50% Packet loss? What?!

Alex's Guardian > Blog > Homelab Things > 50% Packet loss? What?!

So if you are a frequent user of my website you may have recalled some issues with my site that started last week. Well here’s the scoop on what happened.

Last Wednesday [ 4/26/19 ] around 3AM I started getting reports of low bandwidth in my overview dashboard in Grafana. Note: I basically monitor everything that I can. These reports set off a massive find and fix hunt as I basically rely on my “gigabit” connection for everything.

Prepare for long post.

First Issue ( Mostly unrelated )

I was getting reports from a few Facebook group members that my site was throwing occasional TLS errors. So I started investigating my reverse proxy. I found out that Caddy just launched version 1.0 and my automatic docker image building failed to update my image due to a plugin issue. So I fixed that and pulled the new docker image to update my local docker container version of Caddy.

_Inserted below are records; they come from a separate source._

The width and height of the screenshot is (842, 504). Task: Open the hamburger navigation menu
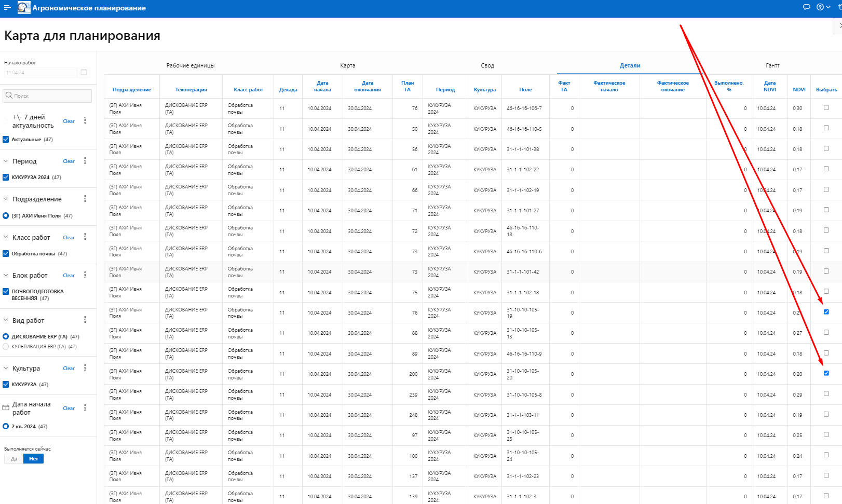[x=7, y=8]
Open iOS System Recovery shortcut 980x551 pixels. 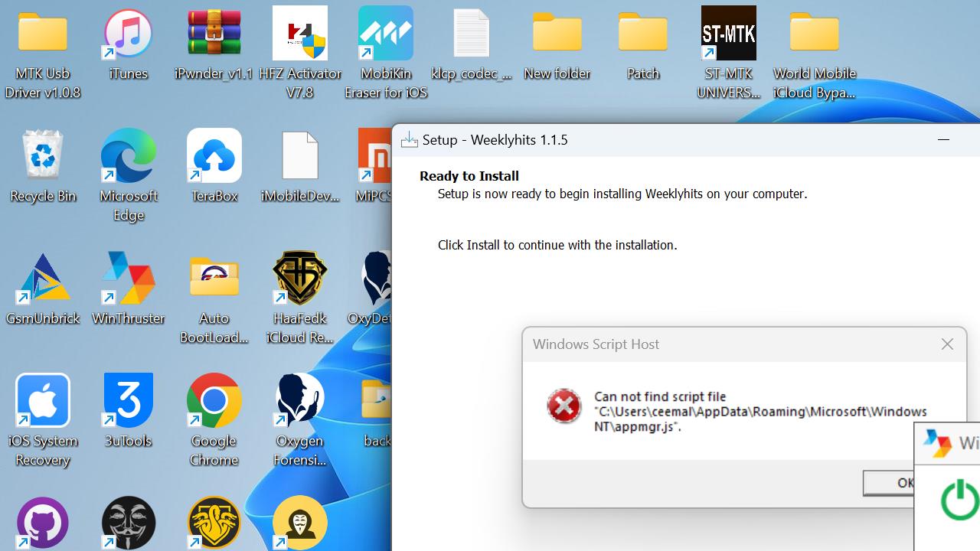(x=43, y=403)
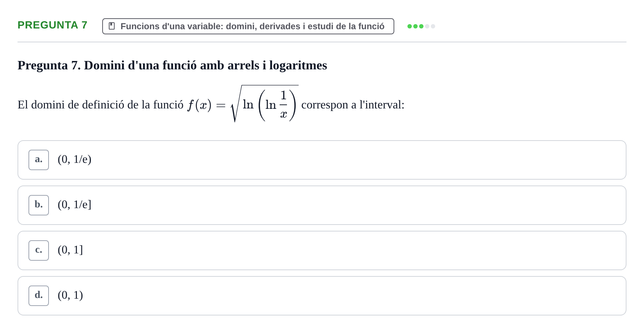
Task: Click the third green difficulty dot
Action: coord(421,26)
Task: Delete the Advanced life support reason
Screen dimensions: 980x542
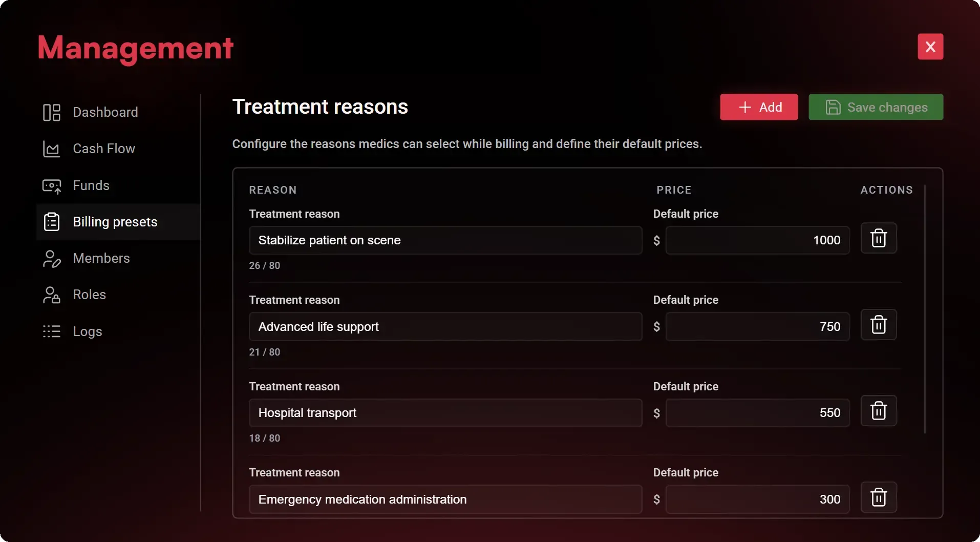Action: [878, 325]
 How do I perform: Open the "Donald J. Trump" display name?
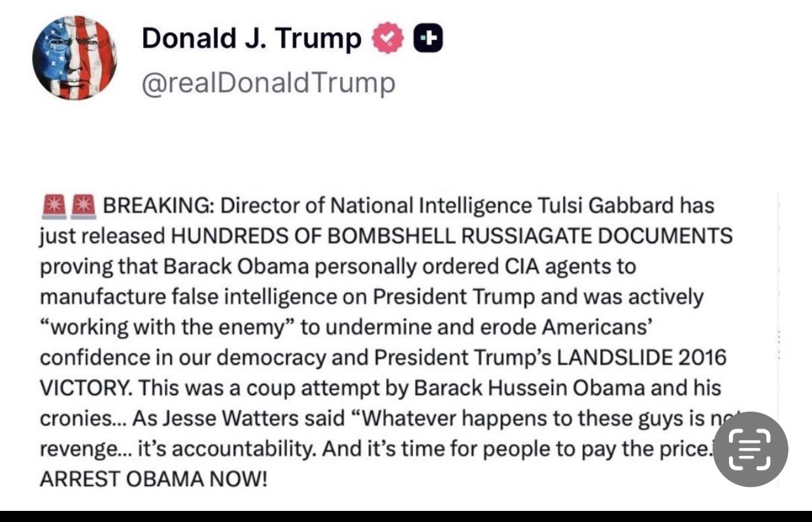pyautogui.click(x=251, y=41)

Caddy 1.0 introduced a new ALPN challenge for obtaining Let’s Encrypt certificates. This challenge does not work when you are being Cloudflare with an Orange cloud as LE is unable to talk directly to your server making the request. This caused my certificates to not renew which was causing the TLS errors. I fixed this by disabling the ALPN challenge and using the older HTTP one. Also had to wait a bit because, I may have accidentally hit LE’s rate limit.

Second Issue

I run a Ubiquiti EdgeRouter Lite-3 as my primary routing device behind my modem. I assumed my low bandwidth issue could have been caused by my router being updated to the latest firmware. So I downgraded the firmware from version 2.0.1, which was recently released, to version 1.10.9. This ended up leading into my third issue.

Third Issue

I noticed that my router’s CPU was spiking rather frequently so I jumped into a CLI SSH session and ran the top -i command on my router. I noticed the SNMP service was spiking rather frequently to 100% CPU usage. After doing some googling, I found out that SNMP can bug out when changing firmware versions. The only fix was to disable it completely and doing so returned my router’s CPU usage back to normal.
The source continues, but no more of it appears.